Systemic lupus erythematosus with multicentric reticulohistiocytosis: A case report

Ping-Ping Liu, Zong-Wen Shuai, Li Lian, Kang Wang

Ping-Ping Liu, Zong-Wen Shuai, Li Lian, Kang Wang, Department of Rheumatology and Immunology, Arthritis Research Institute, The First Affiliated Hospital of Anhui Medical University, Hefei 230000, Anhui Province, China

Author contributions: Liu PP and Wang K designed the study; Liu PP, Lian L, Shuai ZW and Wang K collected data and performed analyses; Liu PP drafted the manuscript; Wang K edited and revised manuscript; all authors contributed to the article and approved the submitted version.

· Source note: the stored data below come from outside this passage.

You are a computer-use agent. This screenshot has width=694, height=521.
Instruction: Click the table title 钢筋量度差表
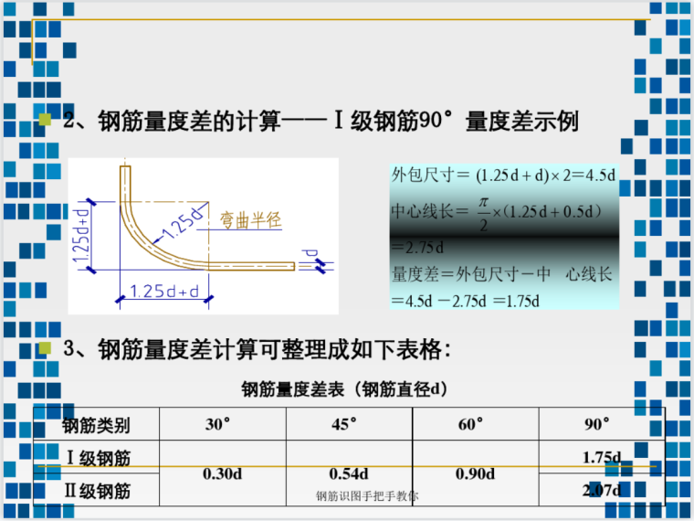click(343, 389)
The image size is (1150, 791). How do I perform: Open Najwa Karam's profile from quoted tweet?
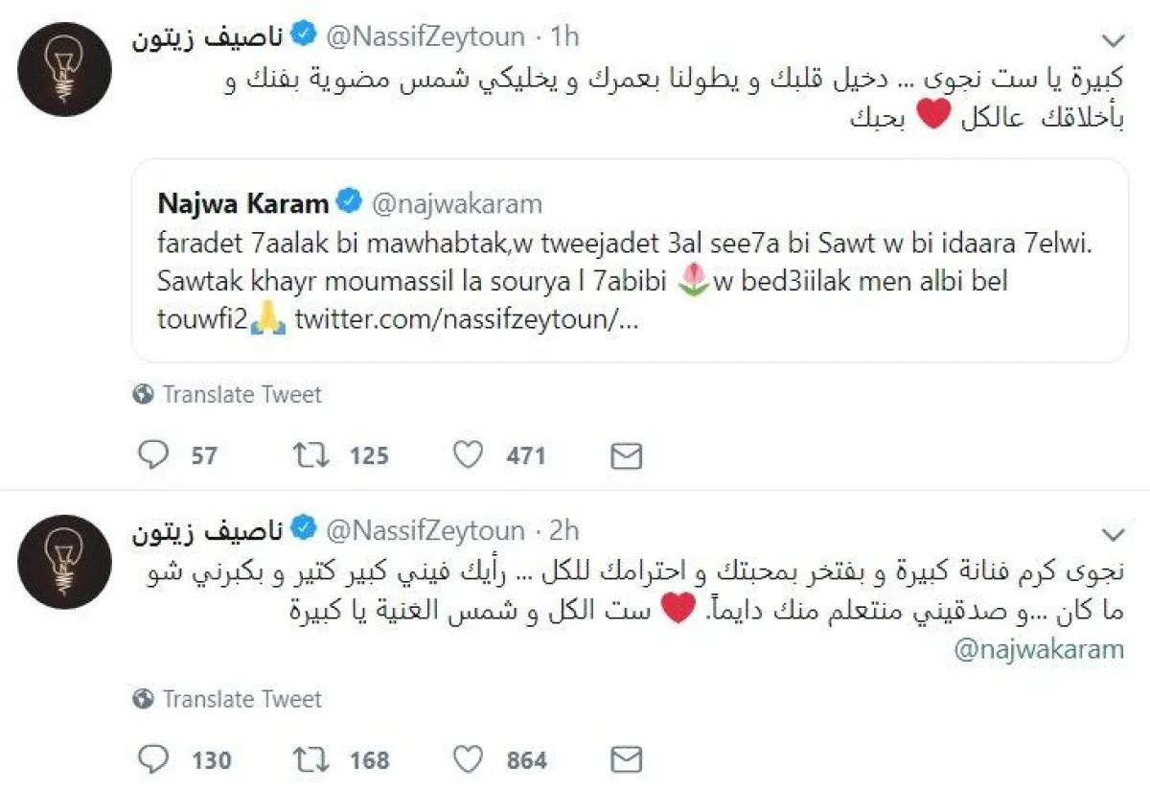pos(243,203)
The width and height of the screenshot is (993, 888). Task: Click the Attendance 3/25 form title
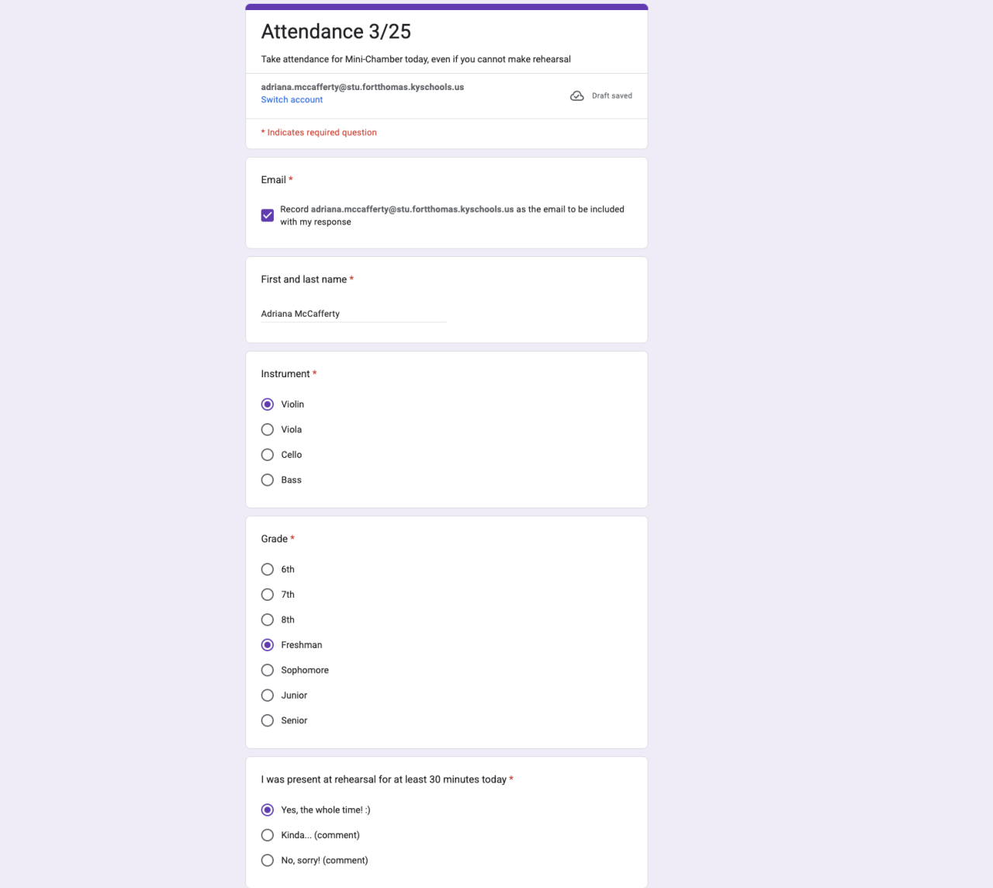[x=336, y=32]
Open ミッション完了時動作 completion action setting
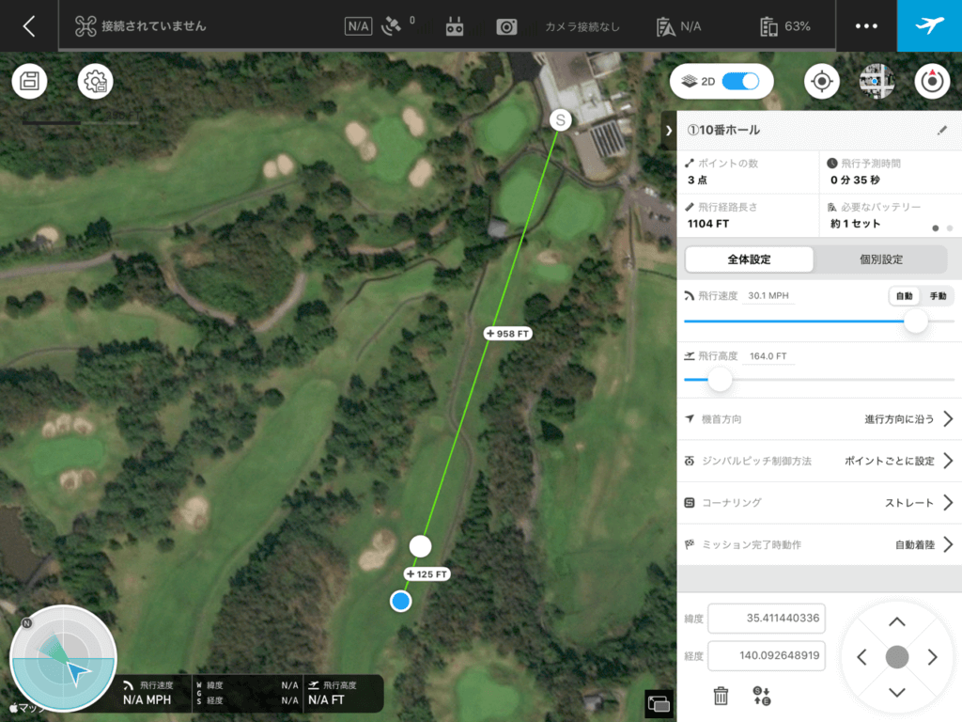Viewport: 962px width, 722px height. [x=947, y=544]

Informed consent statement: Informed written consent was obtained from the patient.

Conflict-of-interest statement: All authors declare that they have no conflict of interest.

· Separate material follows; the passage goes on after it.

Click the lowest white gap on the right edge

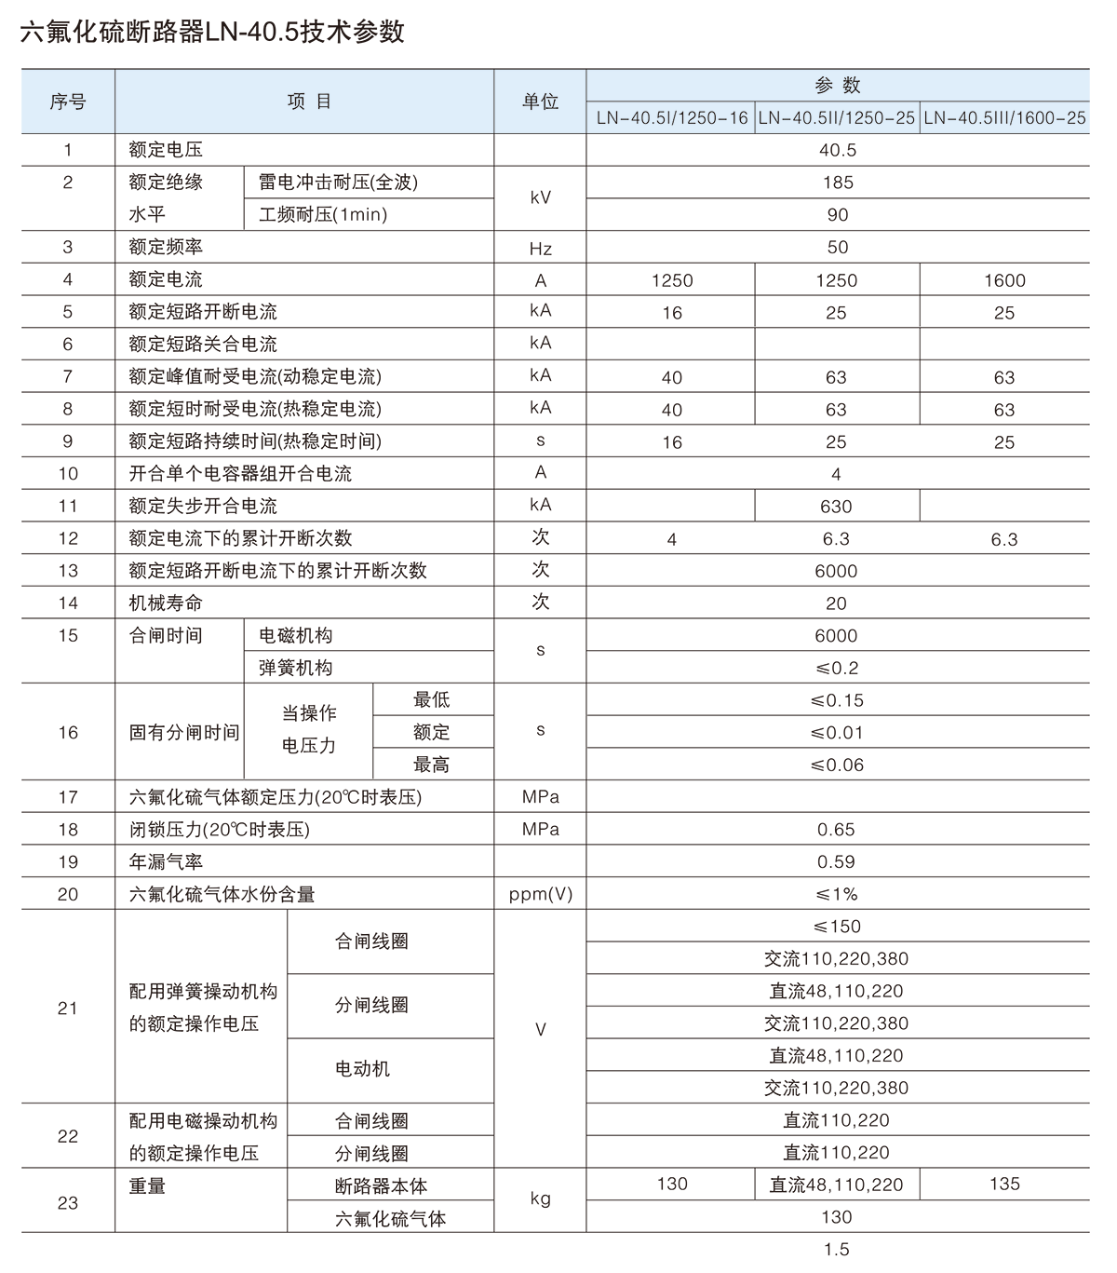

CARE Checklist (2016) statement: The authors have read the CARE Checklist (2016), and the manuscript was prepared and revised according to the CARE Checklist (2016).

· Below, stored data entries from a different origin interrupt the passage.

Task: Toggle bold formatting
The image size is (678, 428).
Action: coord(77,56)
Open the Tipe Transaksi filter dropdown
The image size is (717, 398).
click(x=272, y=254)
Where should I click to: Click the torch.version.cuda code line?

Open-Access: This article is an open-access article that was selected by an in-house editor and fully peer-reviewed by external reviewers. It is distributed in accordance with the Creative Commons Attribution NonCommercial (CC BY-NC 4.0) license, which permits others to distribute, remix, adapt, build upon this work non-commercially, and license their derivative works on different terms, provided the original work is properly cited and the use is non-commercial. See: https://creativecommons.org/Licenses/by-nc/4.0/

Corresponding author: Kang Wang, MD, Adjunct Professor, Doctor, Department of Rheumatology and Immunology, Arthritis Research Institute, The First Affiliated Hospital of Anhui Medical University, No. 218 Jixi Street, Hefei 230000, Anhui Province, China. wangkang057602@163.com

Received: October 17, 2022
Peer-review started: October 17, 2022
First decision: November 25, 2022
Revised: December 8, 2022
Accepted: December 23, 2022
Article in press: December 23, 2022
Published online: January 16, 2023

Abstract

BACKGROUND

Multicentric reticulohistiocytosis (MRH)/systemic lupus erythematosus (SLE) overlap syndrome is an uncommon disease in the clinic and is diagnosed through characteristic clinical manifestations, histopathology, and immunopathology. Here, we report the case of a 30-year-old woman with SLE who developed MRH.

CASE SUMMARY

A 30-year-old woman with a history of polyarthritis for the past 12 years had multiple skin nodules on her body for 10 years, including the sacrococcygeal area, dorsum of the hands, interphalangeal joint of the feet and sternoclavicular joint. The histopathology of a biopsy of the distal interphalangeal joint of the hands revealed granulomatous inflammation, fibrous hyperplasia with ground-glass degeneration, inflammatory cell exudation and focal necrosis. The immunohistochemical stains showed positive staining for CD68 and negative staining for S100 and acid-fast staining. The patient was diagnosed with SLE with MRH. Her symptoms were improved after a combined treatment of prednisone, hydroxychloroquine and cyclophosphamide.

CONCLUSION

MRH/SLE overlap syndrome is difficult to diagnose and treat. Cyclophosphamide may be an alternative choice for the treatment of MRH.

Keywords: Multicentric reticulohistiocytosis, Systemic lupus erythematosus, Cyclophosphamide, Systemic disorder, Case report

Core Tip: We present a case of systemic lupus erythematosus with multicentric reticulohistiocytosis that was reported for the second time. Multicentric reticulohistiocytosis/systemic lupus erythematosus overlap syndrome is an uncommon disease that is hard to diagnose and treat. This case illustrates how to diagnose and treat the comorbidities and the connection that exists between them. For treatment, cyclophosphamide may be an alternative choice for multicentric reticulohistiocytosis.